Starting from the first line, set down the entire listing exactly.

◆ **RECORDED INFORMATION**
- - - - - - -

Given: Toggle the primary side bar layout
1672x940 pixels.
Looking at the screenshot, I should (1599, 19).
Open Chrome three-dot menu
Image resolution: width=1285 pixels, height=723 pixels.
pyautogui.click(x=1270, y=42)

- - - - - - -

◆ **EXERCISE RESULT**
Given: Toggle the primary side bar layout
1672x940 pixels.
Looking at the screenshot, I should (1599, 19).
Open Chrome three-dot menu
Image resolution: width=1285 pixels, height=723 pixels.
pyautogui.click(x=1270, y=42)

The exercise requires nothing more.